YOUR OBJECTIVE >> Omitting every picture, copy the lines from the one that contains "You are a GUI" through the last line of the records below, exactly and with nothing added.

ENTRIES SUPPLIED >>
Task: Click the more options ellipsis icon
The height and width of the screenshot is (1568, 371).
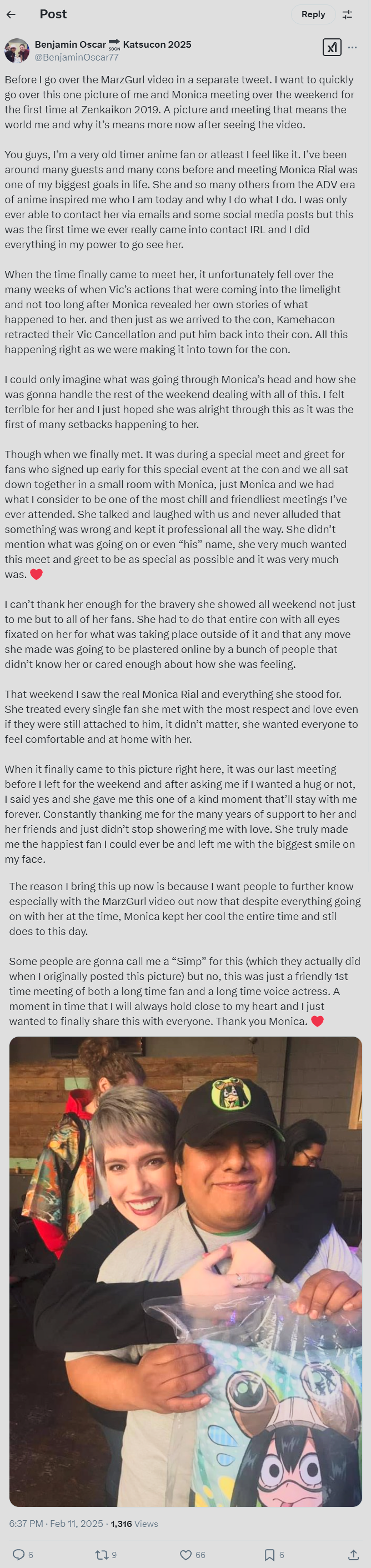Action: pos(353,48)
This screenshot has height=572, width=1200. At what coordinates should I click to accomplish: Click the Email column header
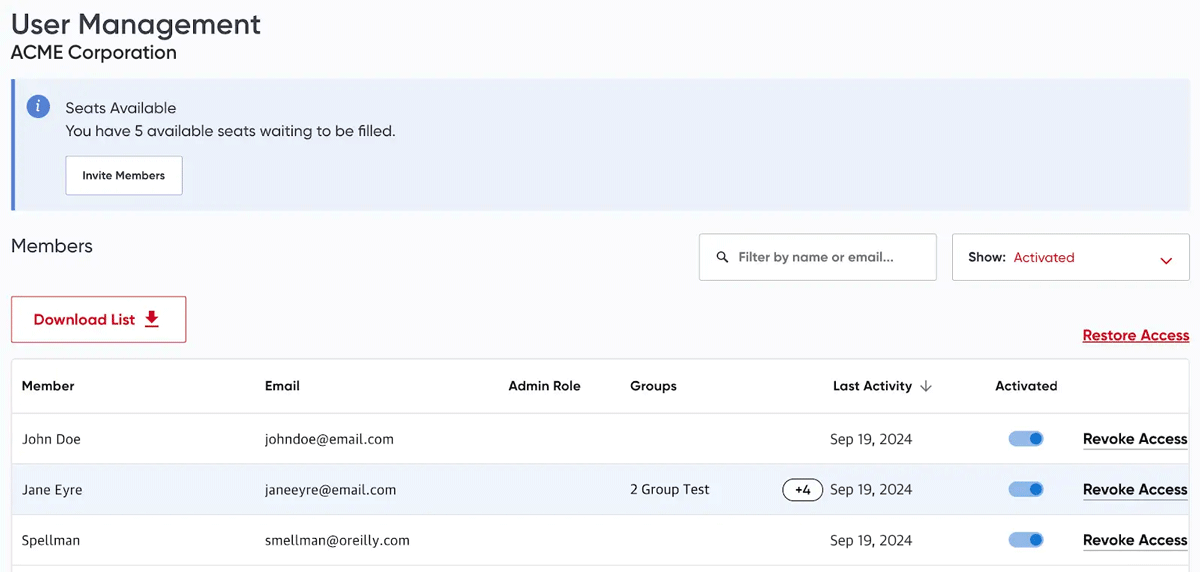[282, 386]
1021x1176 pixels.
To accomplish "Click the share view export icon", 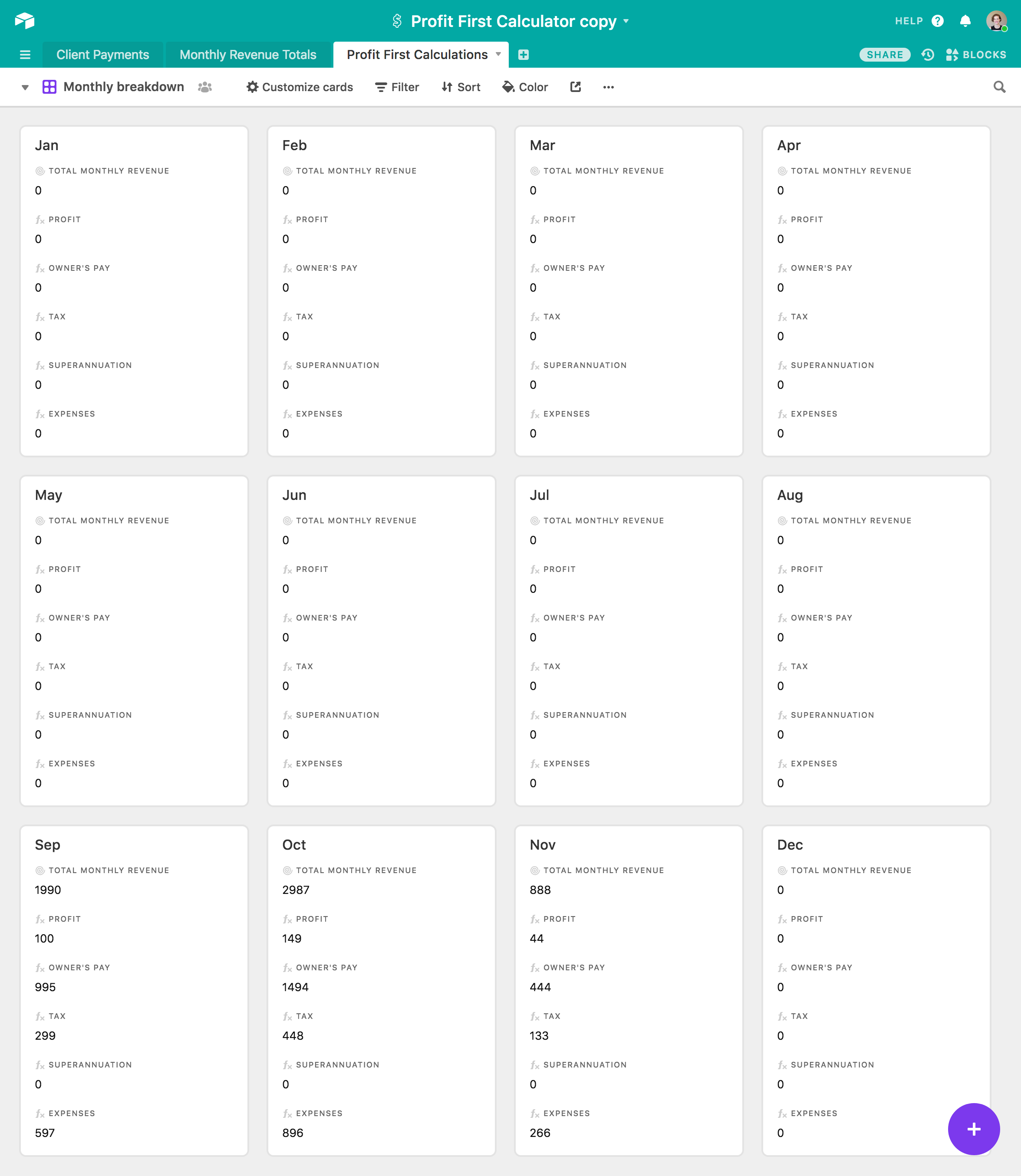I will pyautogui.click(x=576, y=86).
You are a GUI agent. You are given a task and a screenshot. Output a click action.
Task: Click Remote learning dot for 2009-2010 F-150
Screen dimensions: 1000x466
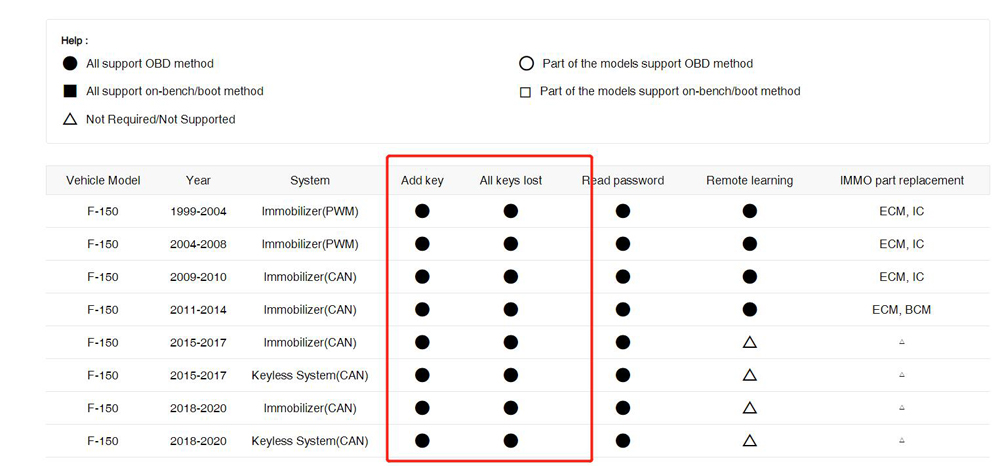[x=749, y=277]
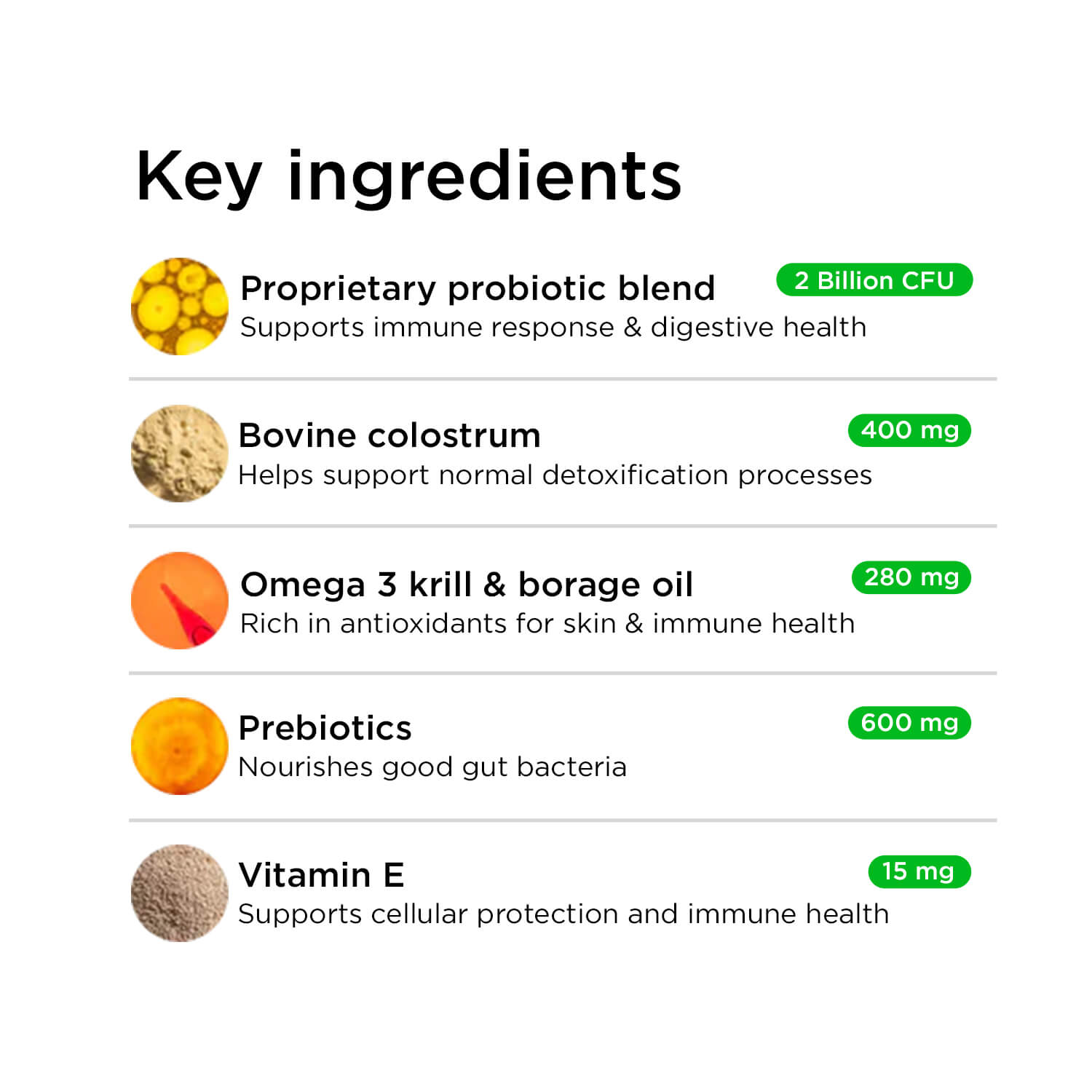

ANSWER AREA >>
You are a GUI agent. You are given a task and a screenshot. Output a click action.
Task: Click Remote learning dot for 2009-2010 F-150
Screen dimensions: 1000x466
[x=749, y=277]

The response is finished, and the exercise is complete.